What to produce: Set the records down again exactly, apart from any pictures in them.

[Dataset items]
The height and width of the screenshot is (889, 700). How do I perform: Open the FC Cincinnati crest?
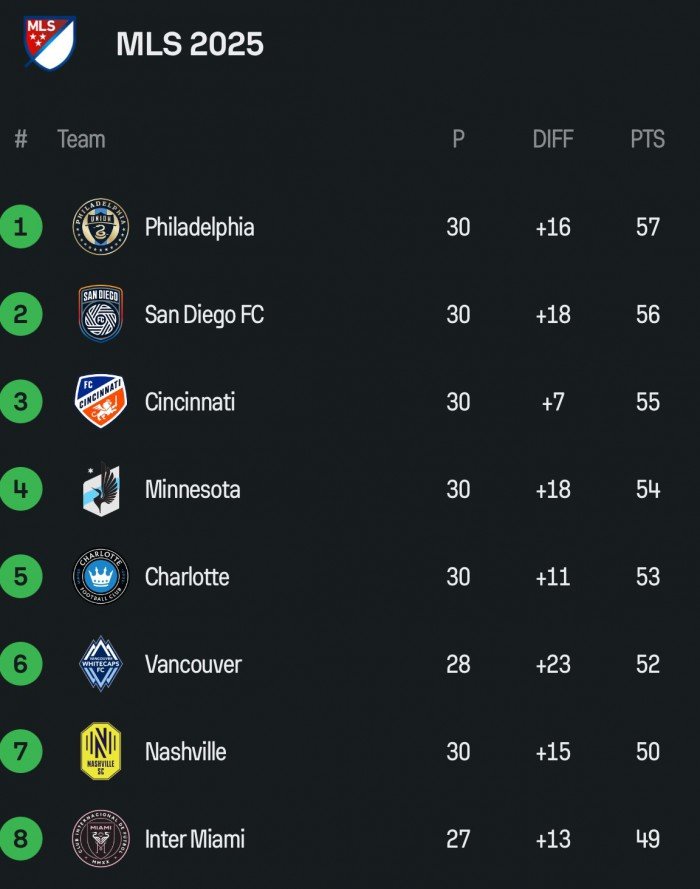[100, 401]
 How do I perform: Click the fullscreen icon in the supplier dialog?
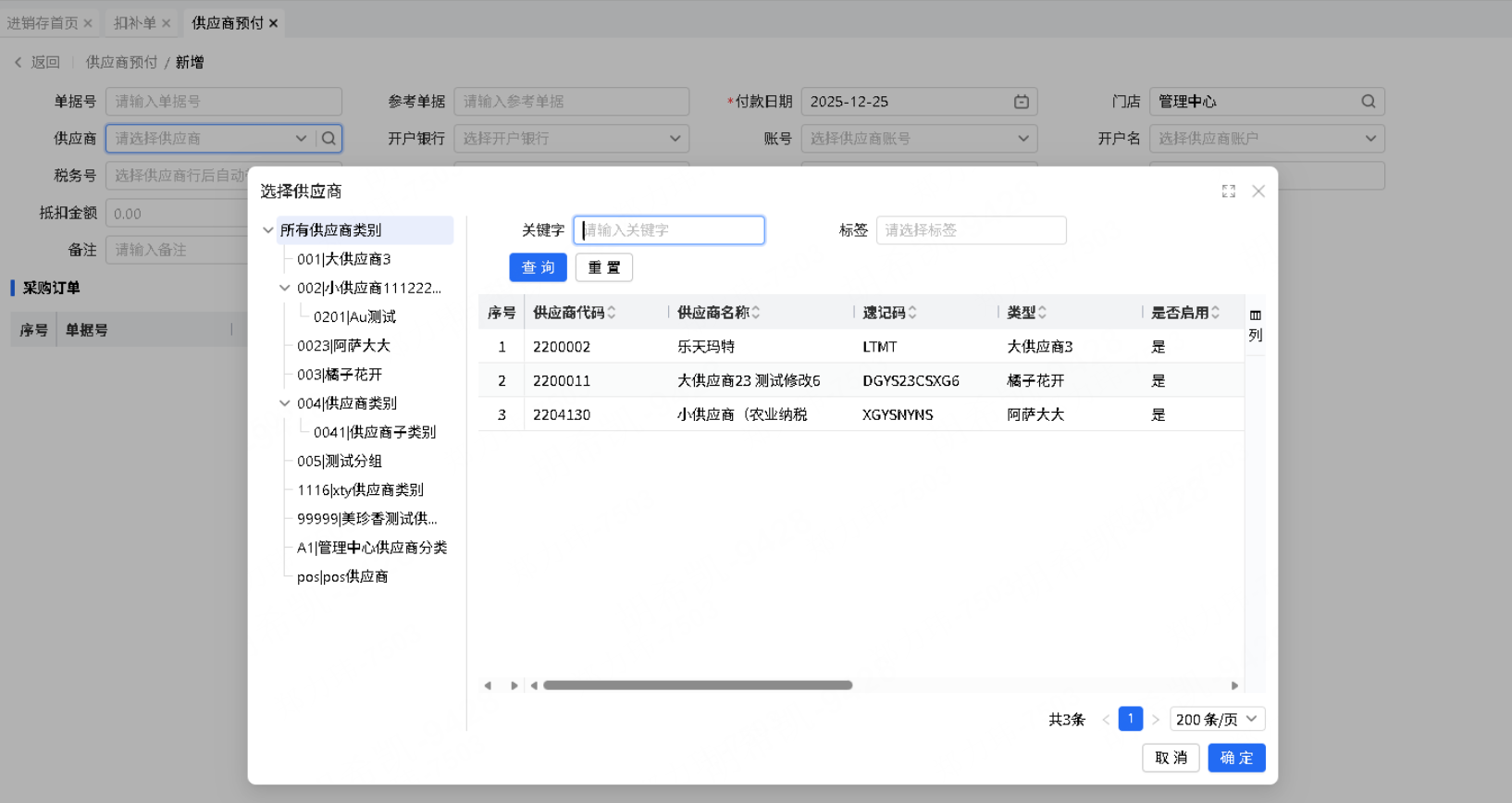click(1228, 191)
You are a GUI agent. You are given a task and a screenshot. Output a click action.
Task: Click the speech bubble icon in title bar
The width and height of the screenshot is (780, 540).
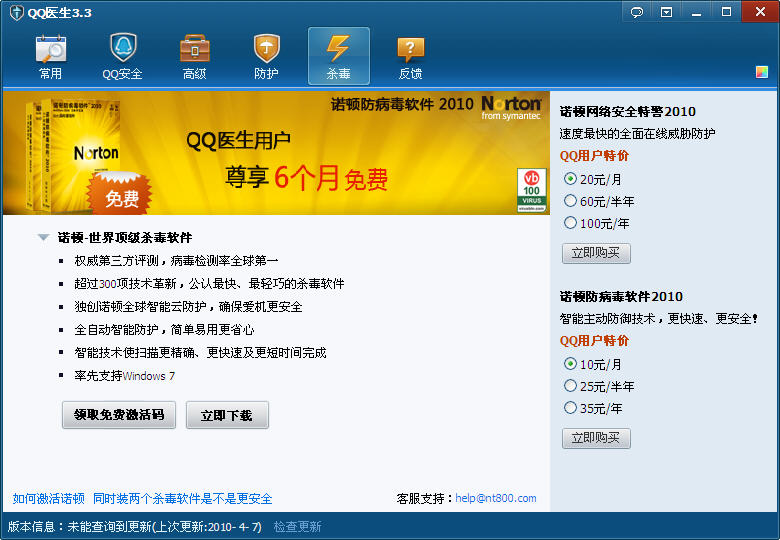[637, 12]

Response box:
The height and width of the screenshot is (889, 700). How do I perform: Open the FC Cincinnati crest?
[100, 401]
 How do I perform: Click the fullscreen icon in the supplier dialog?
click(1228, 191)
You are a GUI agent. You are given a task and a screenshot. Output a click action.
Task: Click the speech bubble icon in title bar
The width and height of the screenshot is (780, 540).
[637, 12]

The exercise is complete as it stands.